China's spacecraft -- Shenzhou V or Divine Vessel V -- is a copy of the Russian spacecraft Soyuz, which the Soviets sent into space 36 years ago.
Chinese astronauts have trained in Russia and even the type of spacesuit they wear is a replica of the Russian suits, according to Western experts, although Beijing disputes this.
Most scientific experiments have been carried out in unmanned space flights including satellites, which China has been launching for years, and little has been accomplished scientifically with sending a man into space, said David Baker, editor of the British publication Jane's Space Directory.
"There's no science to it. The space science part is satellites, which don't catch the imagination that human space flight does," Baker said.
But he and other experts said with China's manned flight, the most populous country in the world is saying in the loudest possible way that it wants to become a major space power.
Keenly aware of the military, scientific and commercial benefits of gaining space know-how, China has been aggressively pursuing space exploration for decades and has taken great leaps forward.
It has launched communication satellites, reconnaisance satellites, and has been developing global positioning satellites, said Robert Karniol, the Asia-Pacific editor of Jane's Defense Weekly.
Communication satellites will significantly help China improve the command of its armed forces in a war, reconnaissance satellites provide imagery for military action to follow and global positioning satellites significantly improve the guidance system of missiles.
"On the military side, it provides capability for the People's Liberation Army that didn't exist," Karniol said.
Already, China's satellite launching capabilities are posing competition for the Americans and Europeans, as it has been lauching a lot of foreign satellites -- taking business from other space powers.
"The US sees a strengthening and emerging China getting more and more of the business which it would like to keep for itself," Baker said.
There is speculation that China plans to weaponize its space program -- meaning it will develop space-based weapons to destroy missiles or enemy satellites, Karniol said.
And what took the United States and the Soviet Union five to six years will take China much shorter time.

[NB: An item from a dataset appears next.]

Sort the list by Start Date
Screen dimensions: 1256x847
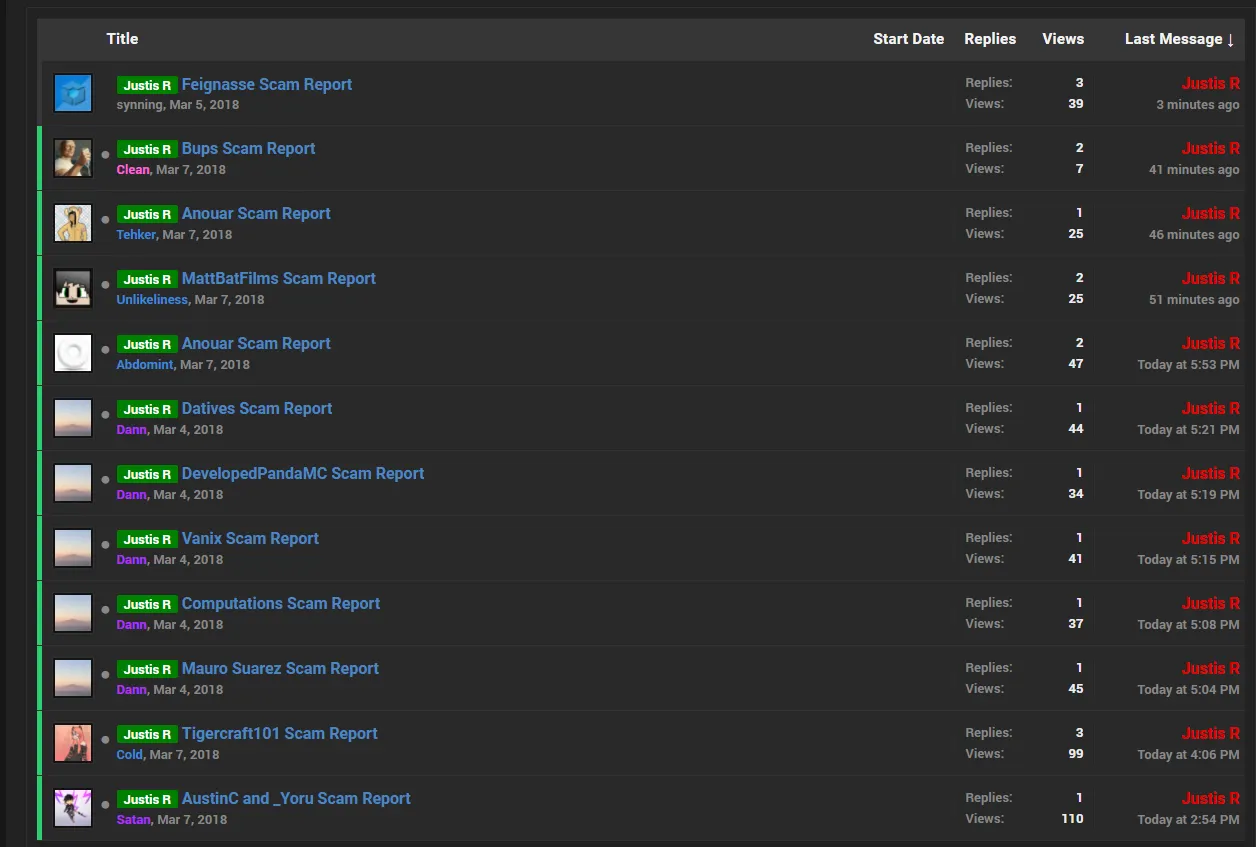(908, 39)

"China will go very rapidly from manned flight to the space station. Docking may take place on the third or fourth mission, a space walk on the fifth mission and space station may start to be assembled on the sixth," Harvey said.
"By the Olympics in 2008, there might be two space stations in orbit, the International Space Station and China's own space station."
James Oberg, who spent 22 years working at NASA Mission Control, predicted in a recent article for Scientific American that within a decade China's space activities may well surpass those of Russia and the European Space Agency.
"Although China is still far from challenging the space status of the US ... the burgeoning Chinese space program is already beginning to eclipse the European Space Agency," Oberg said.
Russia's space program faded in the 1990s.